Jesus demonstrava muita empatia. Compreendia os sentimentos dos que sofriam e se compadecia. Embora não estivesse nas mesmas circunstâncias daquelas pessoas, ele realmente sentia a dor delas em seu próprio coração. (Hebreus 4:15)
Quando curou uma mulher que já sofria de um fluxo de sangue por 12 anos, Jesus se referiu ao problema dela como uma “doença penosa”, reconhecendo assim que a doença lhe havia causado muito sofrimento e aflição. (Marcos 5:25-34)
Ver Maria e outras pessoas chorando por causa da morte de Lázaro tocou tanto a Jesus que ele ficou aflito no íntimo.
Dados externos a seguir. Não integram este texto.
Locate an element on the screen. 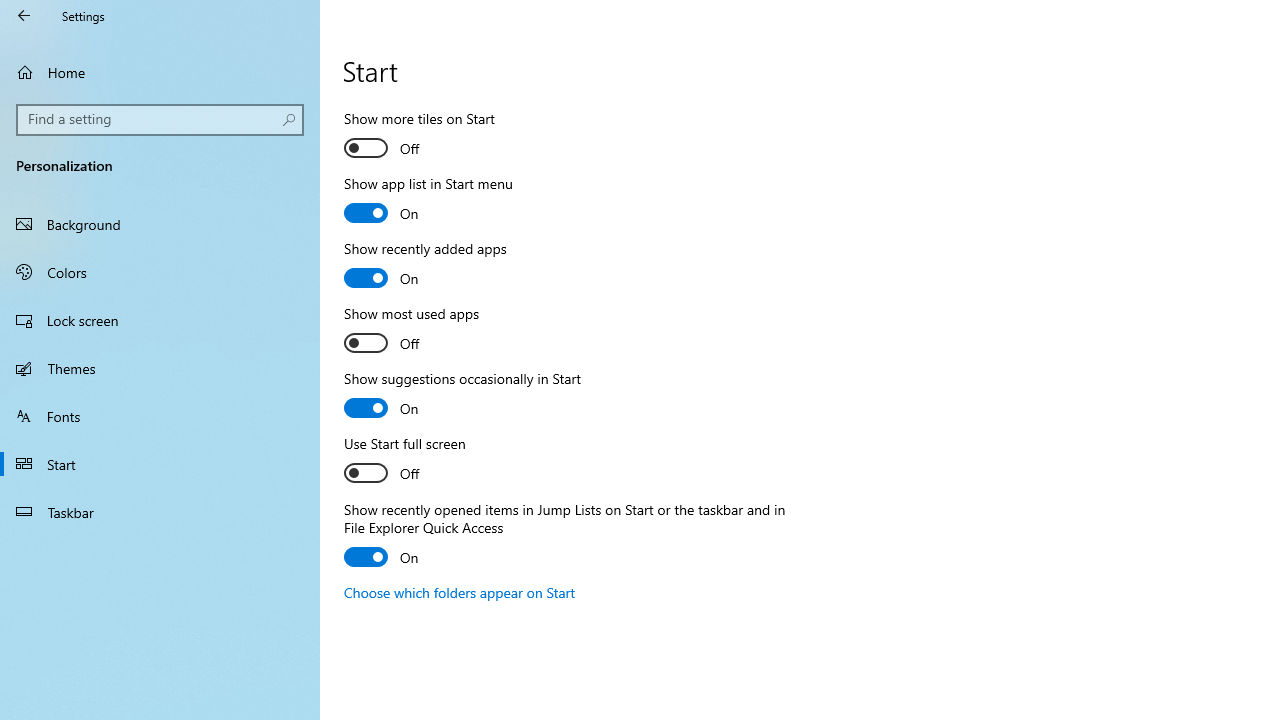  'Show app list in Start menu' is located at coordinates (427, 201).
Embora soubesse que ressuscitaria Lázaro, ele ficou tão comovido que chorou. — João 11:33, 35.
Em outra ocasião, um leproso se aproximou de Jesus e implorou: “Se apenas quiseres, podes tornar-me limpo.” Como Jesus reagiu, embora fosse perfeito e nunca tivesse ficado doente? Ele compreendeu como o leproso se sentia. De fato, a Bíblia diz que ele ‘ficou penalizado’. (Marcos 1:40-42)
Daí Jesus fez algo extraordinário. Ele sem dúvida sabia que os leprosos eram impuros segundo a Lei e que não deviam aproximar-se de outros. (Levítico 13:45, 46)
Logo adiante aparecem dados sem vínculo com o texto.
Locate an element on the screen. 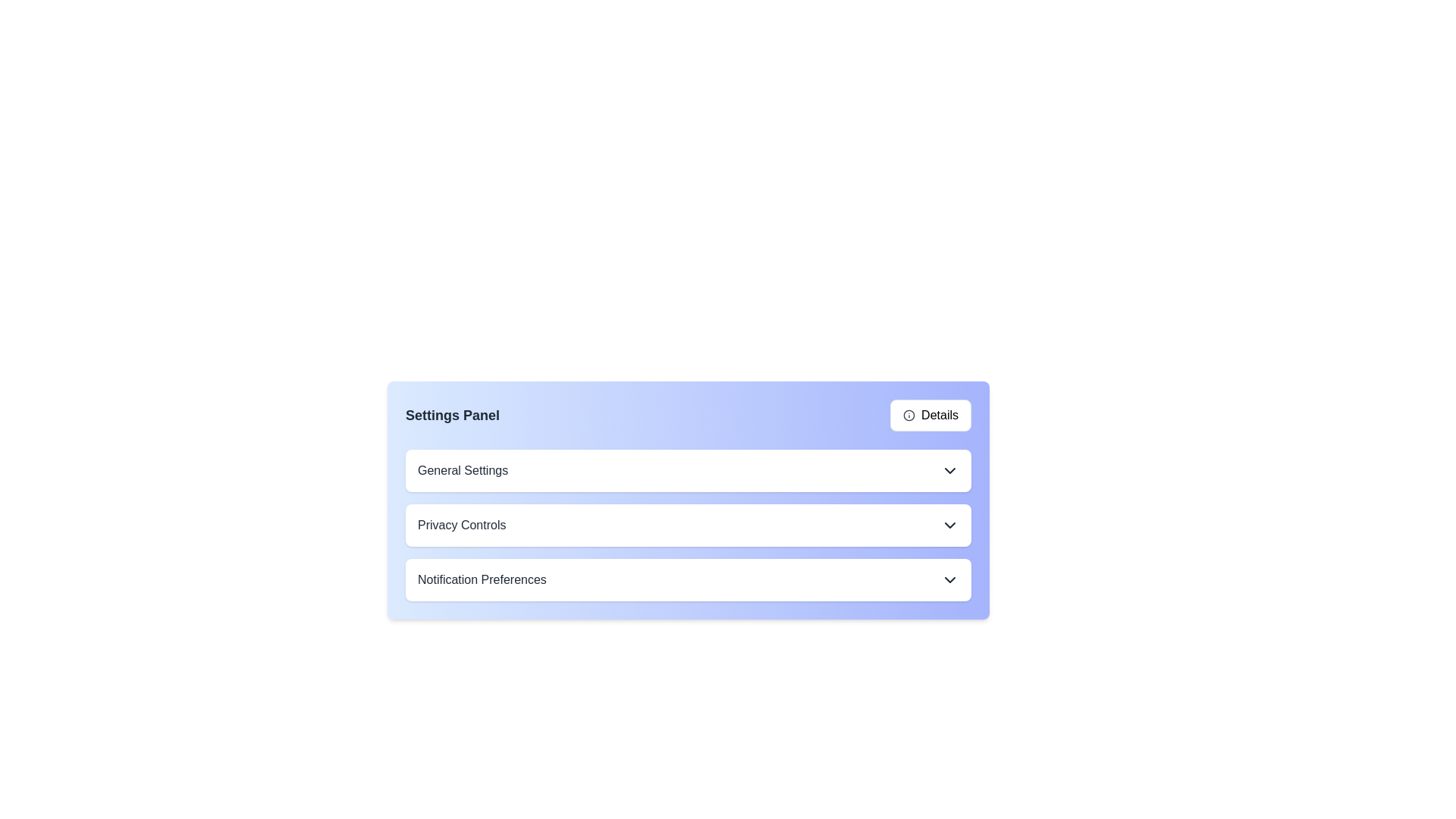 Image resolution: width=1456 pixels, height=819 pixels. the Collapsible Tab located below 'General Settings' and above 'Notification Preferences' in the settings panel is located at coordinates (687, 517).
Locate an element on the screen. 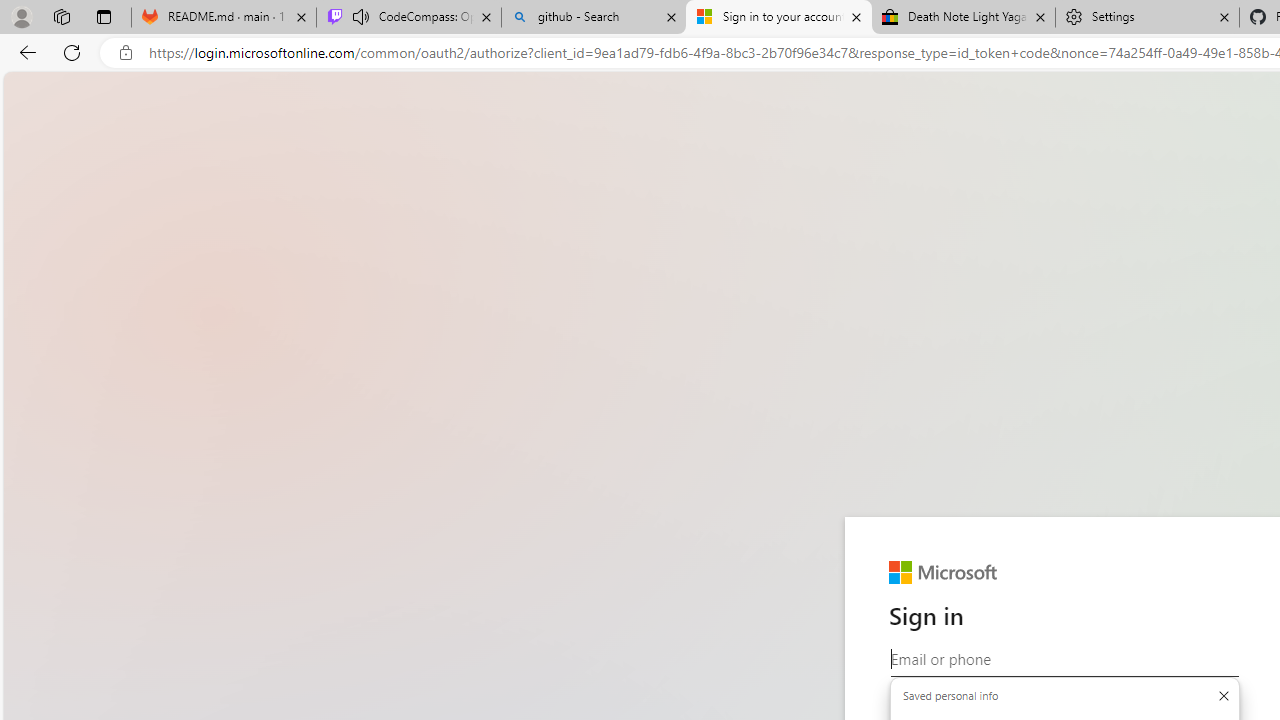  'github - Search' is located at coordinates (592, 17).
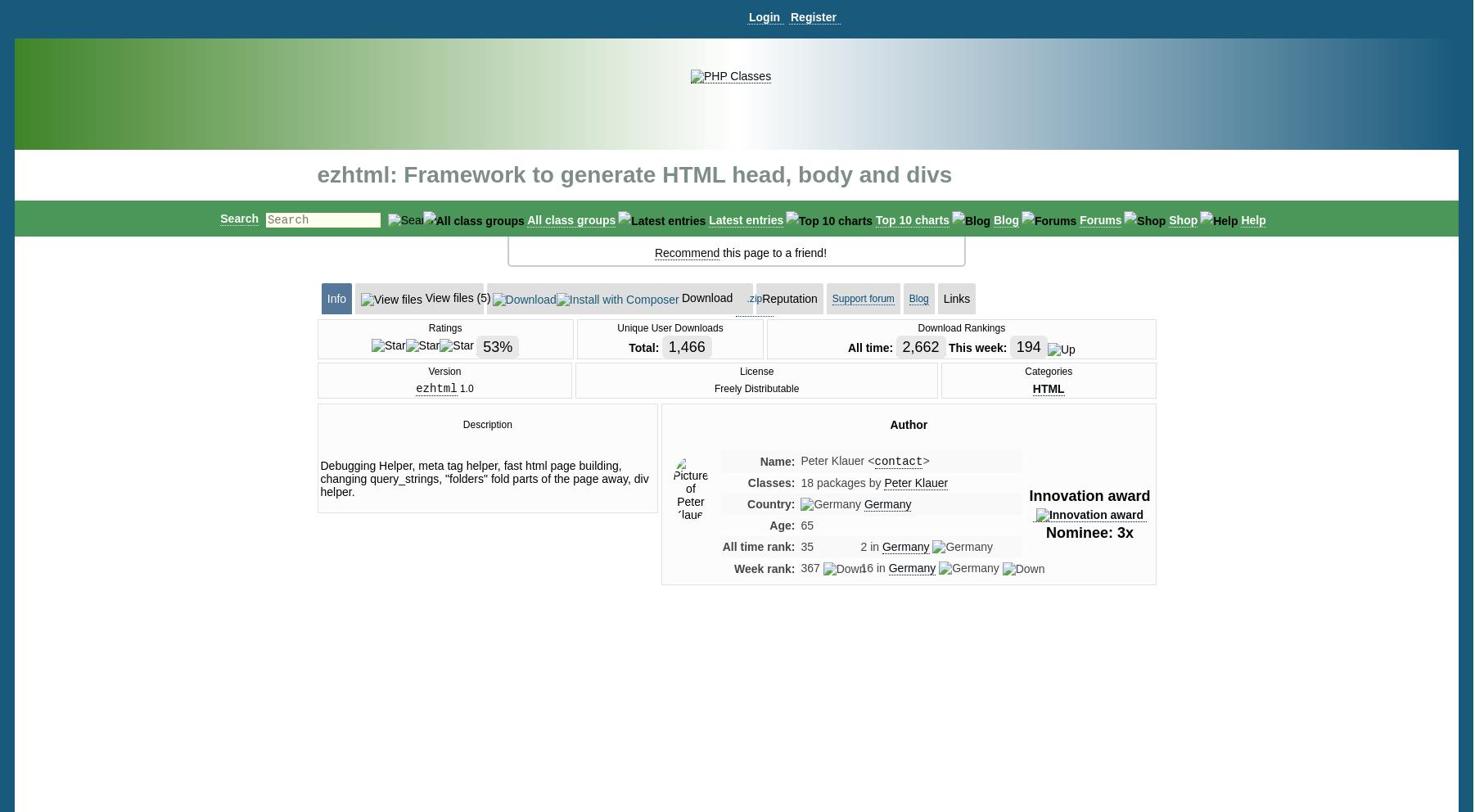 The image size is (1475, 812). I want to click on '.zip', so click(753, 297).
Jesus com certeza podia curar aquele homem sem tocar nele. (Mateus 8:5-13)
Ainda assim, preferiu estender a mão e tocar no leproso, dizendo: “Eu quero. Torna-te limpo.” A lepra desapareceu imediatamente. Que demonstração de terna empatia!
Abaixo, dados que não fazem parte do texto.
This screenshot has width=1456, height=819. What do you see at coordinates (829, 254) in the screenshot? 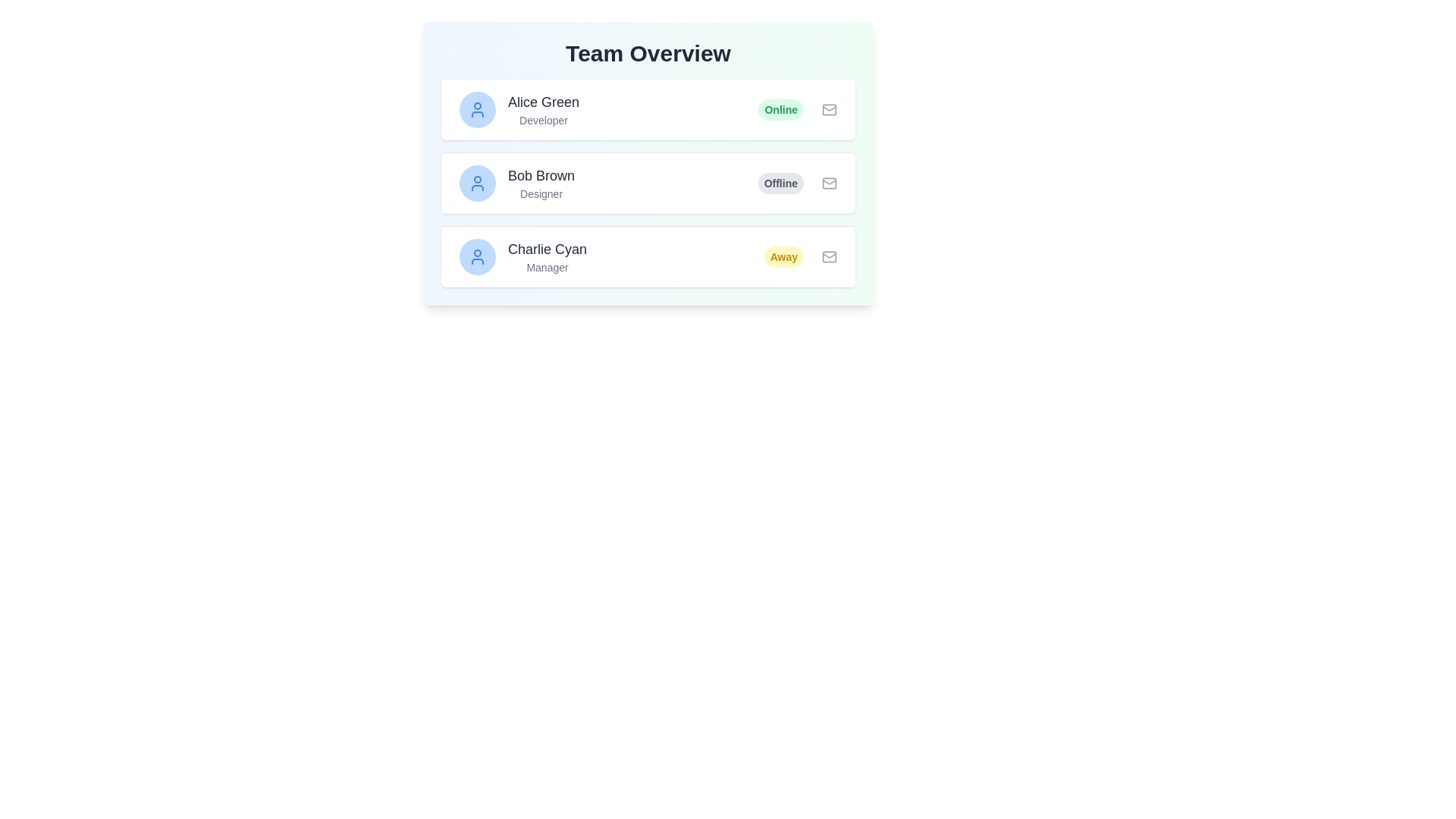
I see `the top closure segment of the envelope icon, which is a small SVG graphical element positioned near the text 'Offline' and the second user entry` at bounding box center [829, 254].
Como cristãos, somos incentivados a imitar a Jesus por mostrar empatia. A Bíblia nos incentiva a ‘compartilhar os sentimentos’. (1 Pedro 3:8)
Talvez não seja fácil compreender os sentimentos dos que sofrem de depressão ou de uma doença crônica, principalmente se nunca passamos por problemas desse tipo.
Mas lembre-se de que para ter empatia não é preciso estar nas mesmas circunstâncias da outra pessoa. Jesus teve empatia pelos doentes, embora ele mesmo nunca tivesse ficado doente.
Então, como podemos desenvolver empatia? Por ouvir pacientemente quando outros abrem o coração e expressam o que sentem. Podemos nos perguntar: ‘Como eu me sentiria se estivesse no lugar dessa pessoa?’ (1 Coríntios 12:26)
Quanto maior for a nossa sensibilidade aos sentimentos dos outros, tanto mais fácil será ‘falarmos consoladoramente às almas deprimidas’. (1 Tessalonicenses 5:14)
Às vezes podemos demonstrar empatia não apenas com palavras, mas também com lágrimas. “Chorai com os que choram”, diz Romanos 12:15.
Para seguirmos a Jesus, é necessário mostrarmos consideração pelos sentimentos dos outros. Assim, lembrando que palavras impensadas podem ferir os sentimentos das pessoas, damos atenção ao que falamos. (Provérbios 12:18; 18:21)
Em vista disso, entre os cristãos não deve haver palavras duras, comentários depreciativos e sarcasmo.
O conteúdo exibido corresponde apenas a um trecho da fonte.